MoMA Tic Tac Toe Trivet by Alexa Forney ($40)
These are silicone covered trivet pieces that are in the shape of a TIC TAC TOE board. I leave them out of my dining table so that there is something playful on the table that has what we at Smart Design used to call “fidget factor”, and then they are always there for me when I bring a hot plate or pot to the table to act as a trivet. As there is the large piece (the square”lines” if you will) as well as the smaller “x” and “o” pieces I can bring out a large dish or a small one or combine the smaller pieces to hold something that’s more irregular shaped. They are super colorful, so I just love seeing them even when they are not being used for anything practical. And they were designed by a former student and studio apprentice/intern of mine, so I love getting the chance to celebrate her work. I’m so proud of her!

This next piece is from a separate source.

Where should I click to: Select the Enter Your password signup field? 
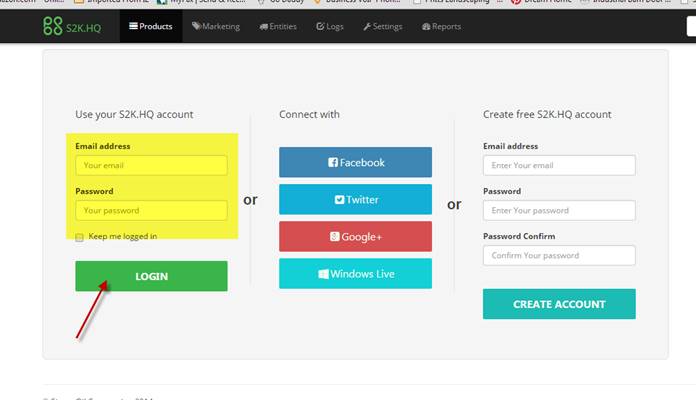point(558,210)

Time Timer MOD Visual Countdown 60 Minute Timer ($25)
This is a timer with a clock face that goes from 0 to 59. There’s a dial in the center for indicating how long the timer should last. When it’s set, it reveals an inner ring that fills the face of it with a red arc or wedge that shows the time remaining, so that the red part slowly gets smaller as the timer goes down. I like this for tasks for myself because it’s just simple and no-nonsense (you don’t have to press any buttons) plus with the bright red ring you can see it in your peripheral vision and get a sense of how much time has elapsed without really stopping what you’re doing. And in this time of quarantining I’m spending a lot of time working alongside my 4 year old boy and I have learned to become more sophisticated with parent-child negotiations (“okay, you can watch Octonauts for a while longer, but after 15 minutes it’s time to get ready for bed!”) It’s so visual that we can both understand it.

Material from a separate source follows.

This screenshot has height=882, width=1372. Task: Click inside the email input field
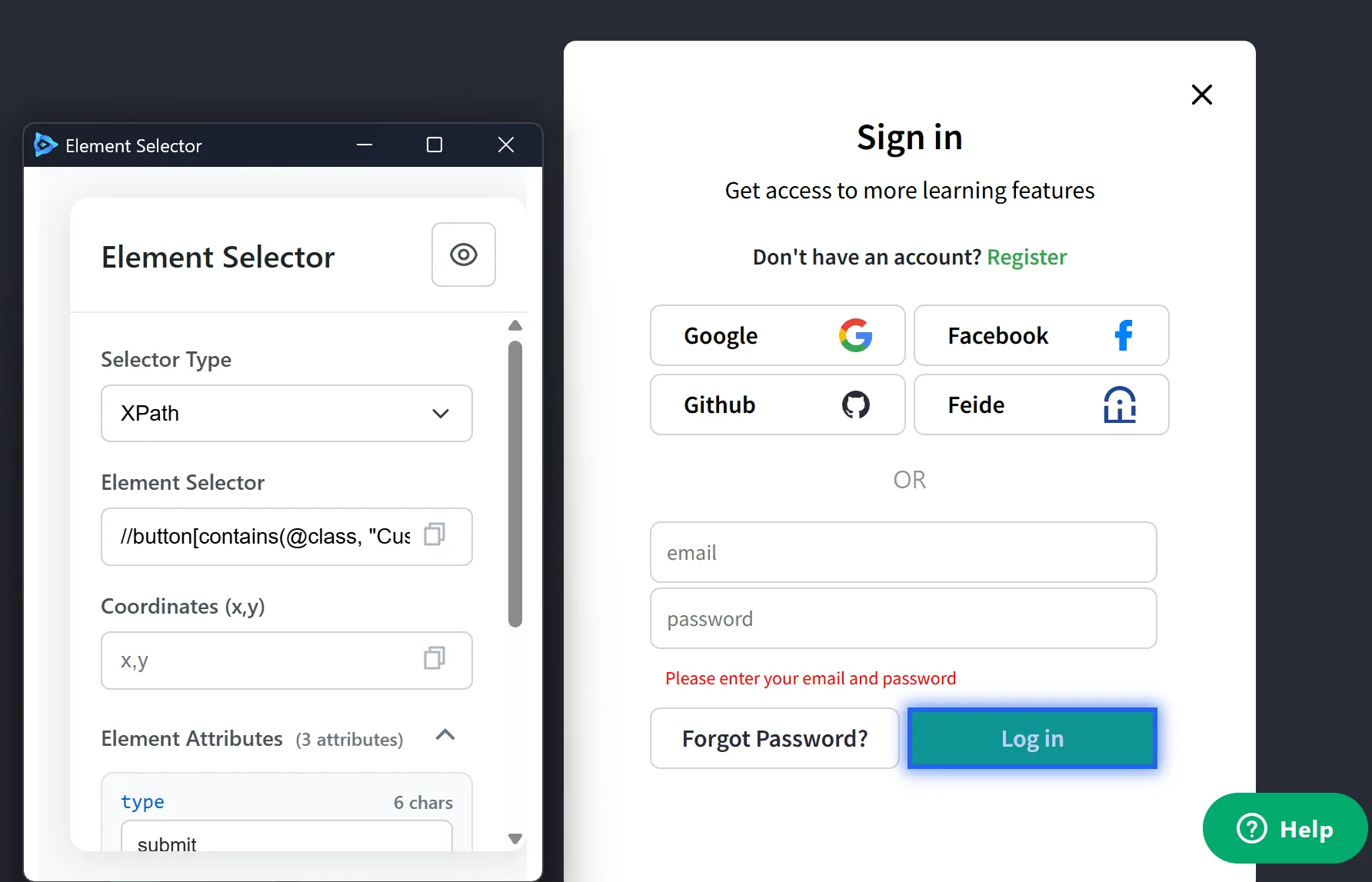(x=903, y=552)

About LEO the Maker Prince: Journeys in 3D Printing:
LEO the Maker Prince: Journeys in 3D Printing teaches kids the basics of how 3D printing works through s friendly story about a girl and her robot. The story features a series of objects that can be downloaded and printed by the reader to connect back to the book through the physical world. The core premise of the book is that a lot of the illustrations are objects that are woven into the narrative. There’s a little boy who lives on the beach in Coney Island and he’s got a slipper, and the slipper is actually a 3D printed object that is photographed and featured in the book. And at the end of the story, there is a URL to Thingiverse, and anyone can download and 3D print any of the objects of the book. So, the characters are part of those objects. There’s a character that’s a jewelry designer, so there’s jewelry that can be printed. There’s the shoe. There are these toy musical instruments, et cetera. It’s been a really, really satisfying project, probably my most satisfying project, because I really got to see how it traveled around the world and touched people. My favorite story was an email I got from a library in Scotland that said, “We’re the first library in the UK to have a 3D printer, and we’ve been doing a regular program with visually impaired kids for years. And this book was an extra special experience for them because they were actually able to hold in their hands part of the story while we were telling the story.